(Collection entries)
════

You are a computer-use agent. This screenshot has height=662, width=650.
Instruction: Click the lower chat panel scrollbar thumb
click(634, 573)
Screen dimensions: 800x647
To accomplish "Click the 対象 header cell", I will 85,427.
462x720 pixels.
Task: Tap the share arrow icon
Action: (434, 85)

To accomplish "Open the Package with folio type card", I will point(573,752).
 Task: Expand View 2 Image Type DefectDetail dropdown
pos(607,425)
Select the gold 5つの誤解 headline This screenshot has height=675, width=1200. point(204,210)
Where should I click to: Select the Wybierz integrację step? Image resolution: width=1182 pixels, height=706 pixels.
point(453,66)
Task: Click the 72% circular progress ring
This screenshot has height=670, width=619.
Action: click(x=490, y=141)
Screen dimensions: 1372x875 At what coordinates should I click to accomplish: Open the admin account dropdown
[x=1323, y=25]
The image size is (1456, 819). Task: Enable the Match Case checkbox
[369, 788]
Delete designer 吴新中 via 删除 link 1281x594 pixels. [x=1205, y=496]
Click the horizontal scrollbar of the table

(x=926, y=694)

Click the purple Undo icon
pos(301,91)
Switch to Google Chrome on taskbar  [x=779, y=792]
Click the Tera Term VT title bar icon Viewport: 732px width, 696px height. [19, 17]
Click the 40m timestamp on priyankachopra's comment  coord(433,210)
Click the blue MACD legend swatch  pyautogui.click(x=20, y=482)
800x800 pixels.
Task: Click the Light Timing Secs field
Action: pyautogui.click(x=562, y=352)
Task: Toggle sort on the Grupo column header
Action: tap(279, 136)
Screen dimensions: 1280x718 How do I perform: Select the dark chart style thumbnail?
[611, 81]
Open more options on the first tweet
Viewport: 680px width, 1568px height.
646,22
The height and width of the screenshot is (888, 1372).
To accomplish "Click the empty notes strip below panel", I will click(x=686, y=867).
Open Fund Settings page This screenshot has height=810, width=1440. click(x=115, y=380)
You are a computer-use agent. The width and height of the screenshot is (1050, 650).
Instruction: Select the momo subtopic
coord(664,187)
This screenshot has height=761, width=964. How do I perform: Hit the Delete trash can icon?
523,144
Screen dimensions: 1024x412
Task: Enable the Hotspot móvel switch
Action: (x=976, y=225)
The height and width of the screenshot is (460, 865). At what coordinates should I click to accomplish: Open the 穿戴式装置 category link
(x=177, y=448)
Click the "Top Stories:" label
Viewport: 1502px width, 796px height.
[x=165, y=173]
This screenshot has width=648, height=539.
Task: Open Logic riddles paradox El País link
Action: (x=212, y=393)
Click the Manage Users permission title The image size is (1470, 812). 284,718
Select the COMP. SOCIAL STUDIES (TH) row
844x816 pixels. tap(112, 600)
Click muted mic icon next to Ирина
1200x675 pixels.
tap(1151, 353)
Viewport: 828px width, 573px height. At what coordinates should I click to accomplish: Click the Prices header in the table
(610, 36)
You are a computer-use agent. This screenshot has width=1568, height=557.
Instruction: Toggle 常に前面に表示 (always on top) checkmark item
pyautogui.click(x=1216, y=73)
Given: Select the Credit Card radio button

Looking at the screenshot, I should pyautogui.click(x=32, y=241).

════

GIVEN EXERCISE ▸
Can you give all the records again, replacing "checkbox" with "check box" and changing nothing else?

THE RESULT ▸
You are a computer-use agent. This screenshot has height=662, width=650.
Instruction: Click the lower chat panel scrollbar thumb
click(634, 573)
Screen dimensions: 800x647
To accomplish "Click the 対象 header cell", I will 85,427.
462x720 pixels.
Task: Tap the share arrow icon
Action: (434, 85)

To accomplish "Open the Package with folio type card", I will point(573,752).
 Task: Expand View 2 Image Type DefectDetail dropdown
pos(607,425)
Select the gold 5つの誤解 headline This screenshot has height=675, width=1200. point(204,210)
Where should I click to: Select the Wybierz integrację step? Image resolution: width=1182 pixels, height=706 pixels.
point(453,66)
Task: Click the 72% circular progress ring
This screenshot has height=670, width=619.
Action: click(x=490, y=141)
Screen dimensions: 1372x875 At what coordinates should I click to accomplish: Open the admin account dropdown
[x=1323, y=25]
The image size is (1456, 819). Task: Enable the Match Case check box
[369, 788]
Delete designer 吴新中 via 删除 link 1281x594 pixels. [x=1205, y=496]
Click the horizontal scrollbar of the table

(x=926, y=694)

Click the purple Undo icon
pos(301,91)
Switch to Google Chrome on taskbar  [x=779, y=792]
Click the Tera Term VT title bar icon Viewport: 732px width, 696px height. [19, 17]
Click the 40m timestamp on priyankachopra's comment  coord(433,210)
Click the blue MACD legend swatch  pyautogui.click(x=20, y=482)
800x800 pixels.
Task: Click the Light Timing Secs field
Action: pyautogui.click(x=562, y=352)
Task: Toggle sort on the Grupo column header
Action: tap(279, 136)
Screen dimensions: 1280x718 How do I perform: Select the dark chart style thumbnail?
[611, 81]
Open more options on the first tweet
Viewport: 680px width, 1568px height.
646,22
The height and width of the screenshot is (888, 1372).
To accomplish "Click the empty notes strip below panel", I will click(x=686, y=867).
Open Fund Settings page This screenshot has height=810, width=1440. click(x=115, y=380)
You are a computer-use agent. The width and height of the screenshot is (1050, 650).
Instruction: Select the momo subtopic
coord(664,187)
This screenshot has height=761, width=964. How do I perform: Hit the Delete trash can icon?
523,144
Screen dimensions: 1024x412
Task: Enable the Hotspot móvel switch
Action: (x=976, y=225)
The height and width of the screenshot is (460, 865). At what coordinates should I click to accomplish: Open the 穿戴式装置 category link
(x=177, y=448)
Click the "Top Stories:" label
Viewport: 1502px width, 796px height.
[x=165, y=173]
This screenshot has width=648, height=539.
Task: Open Logic riddles paradox El País link
Action: (x=212, y=393)
Click the Manage Users permission title The image size is (1470, 812). 284,718
Select the COMP. SOCIAL STUDIES (TH) row
844x816 pixels. tap(112, 600)
Click muted mic icon next to Ирина
1200x675 pixels.
tap(1151, 353)
Viewport: 828px width, 573px height. At what coordinates should I click to accomplish: Click the Prices header in the table
(610, 36)
You are a computer-use agent. This screenshot has width=1568, height=557.
Instruction: Toggle 常に前面に表示 (always on top) checkmark item
pyautogui.click(x=1216, y=73)
Given: Select the Credit Card radio button

Looking at the screenshot, I should pyautogui.click(x=32, y=241).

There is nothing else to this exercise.